A California farmer is being sued millions for farming on his own land near wetlands without a permit, despite the fact that his lawyers claim the law does not necessitate one. The U.S. attorney's office claims that the man was not merely plowing his land, but the wetlands as well.(Getty Images)

A California farmer faces trial this summer in federal court and a $2.8 million fine for not obtaining a permit to plow soil on his own land, USA Today reported Wednesday.

In 2012, John Duarte, owner of Duarte Nursery in Modesto, California, bought 450 acres in Tehama County that he intended to use to farm wheat. The property contained numerous swales, vernal pools — or temporary pools of water that provide habitat for distinctive plants and animals — and wetlands due to being drainage areas for two creeks.

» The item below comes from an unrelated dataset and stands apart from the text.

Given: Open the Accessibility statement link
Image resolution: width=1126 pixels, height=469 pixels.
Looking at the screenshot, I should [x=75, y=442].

These seasonal wetland areas — so named for being considered wetlands only a part of the year — are considered "waters of the United States," so Duarte hired a consulting firm to help him map out the areas where he could legally plow.

According to Duarte's attorney, Anthony Francois of the Libertarian-leaning nonprofit Pacific Legal Foundation, Duarte plowed his land and planted his wheat crop. However, Duarte never got the chance to harvest it.

According to Bovine Veterinarian, Army Corps of Engineers field agent Matthew Kelly came to Duarte's farm and began snapping pictures of Duarte's equipment. Duarte claims that Kelly later accused him of illegally destroying the wetlands by "deep ripping" the soil, or mechanically breaking up the ground to access the soil below the reach of plant roots. Duarte said he invited Kelly to come see that Duarte was not doing anything illegal, but Kelly declined.

“About two weeks later, Matthew Kelly called me and said, ‘You’re deep ripping vernal pools.’ One, I told him we were not deep ripping. Two, I told him the driver was going around the vernal pools, which I had instructed be done. I offered to meet on-site and show him, but he turned me down,” Duarte said.  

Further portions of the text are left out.